Hands typing on a laptop keyboard

Google has just changed the wording of its privacy policy, and it’s quite an eye-opening change that has been applied to encompass the AI technology with which the company is working.

According to TechSpot, there’s a section of Google’s privacy policy where it discusses how it collects information (about you) from publicly accessible sources, and there’s a note that says: “For example, we may collect information that’s publicly available online or from other public sources to help train Google’s AI models and build products and features, such as Google Translate, Bard, and Cloud AI capabilities.”

Previously, that paragraph stated that publicly available data would be used to train “language models,” with only Google Translate mentioned.

As a result, this section has been expanded to make it more clear.


Analysis: So, what about concerns about privacy, plagiarism, and other issues?

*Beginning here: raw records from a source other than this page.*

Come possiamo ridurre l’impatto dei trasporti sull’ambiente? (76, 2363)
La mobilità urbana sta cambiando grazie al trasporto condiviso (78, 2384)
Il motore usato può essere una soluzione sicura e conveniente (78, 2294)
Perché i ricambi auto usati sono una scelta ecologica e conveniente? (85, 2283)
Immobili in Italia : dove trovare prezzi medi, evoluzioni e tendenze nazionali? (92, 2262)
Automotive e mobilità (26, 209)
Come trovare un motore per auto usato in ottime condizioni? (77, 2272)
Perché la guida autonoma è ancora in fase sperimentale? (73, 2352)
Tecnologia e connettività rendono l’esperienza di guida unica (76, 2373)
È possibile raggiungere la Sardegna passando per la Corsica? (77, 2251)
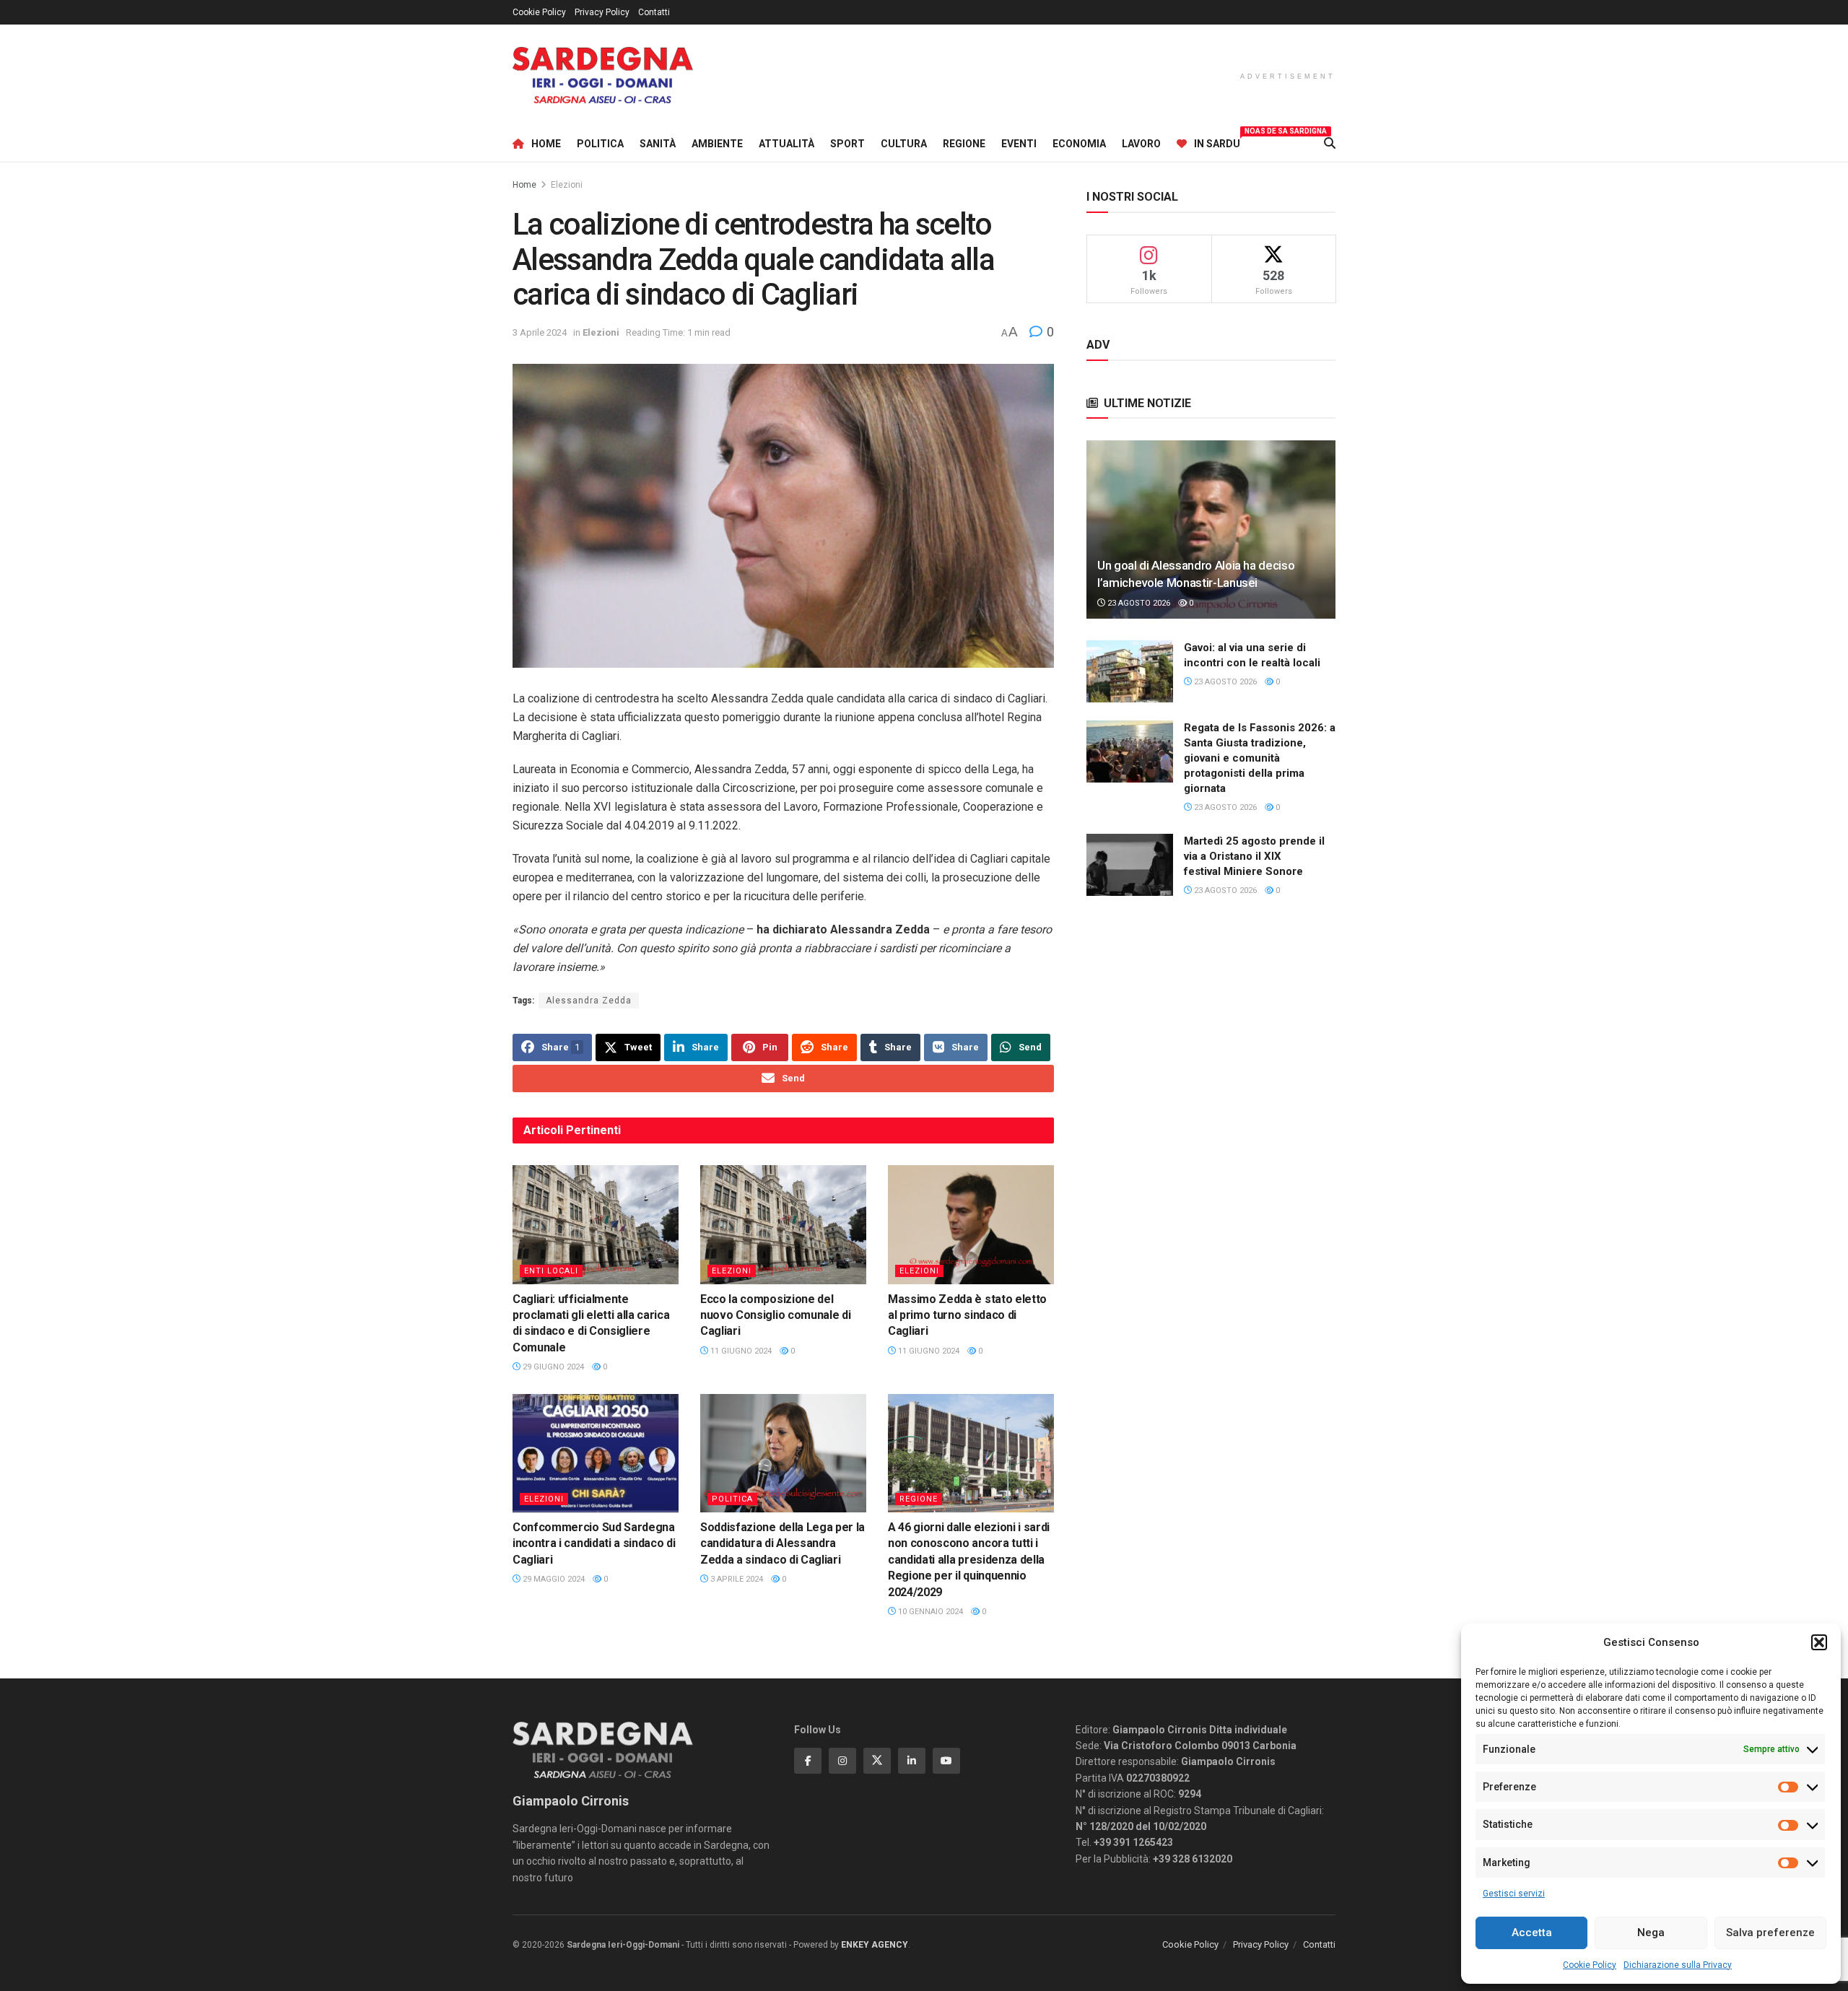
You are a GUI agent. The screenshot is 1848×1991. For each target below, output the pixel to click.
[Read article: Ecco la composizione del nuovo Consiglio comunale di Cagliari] (783, 1224)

We already knew that Google’s Bard, as well as Microsoft’s Bing AI, are essentially massive data hoovers, extracting and crunching online content from all over the web to refine conclusions on any topic under the sun that they may be questioned on.

This change in Google’s privacy policy makes it abundantly clear that its AI is operating in this manner, and seeing it in the cold, hard text on the screen may cause some people to take a step back and question this a little more.

After all, Google has had Bard out for some time, so it has been working in this manner for some time, and it has only recently decided to update its policy. That alone appears to be quite devious.

I don’t want anything you’ve posted.

Of course, there are broader issues concerning accuracy and misinformation when data is scraped from the web on a large scale.

On top of that, platforms like Reddit and Twitter have recently expressed concerns, with Elon Musk opposing “scraping people’s public Twitter data to build AI models” with the frustrating limitations that have recently been implemented (which could be a big win for Zuckerberg and Threads, ultimately).

All of this is a minefield, to be sure, but the big tech companies making big strides with their LLM (large language model) data-scraping AIs are simply forging ahead, all eyes on their rivals and the race to establish themselves at the forefront, seemingly with barely a thought about how some of their competitors are doing.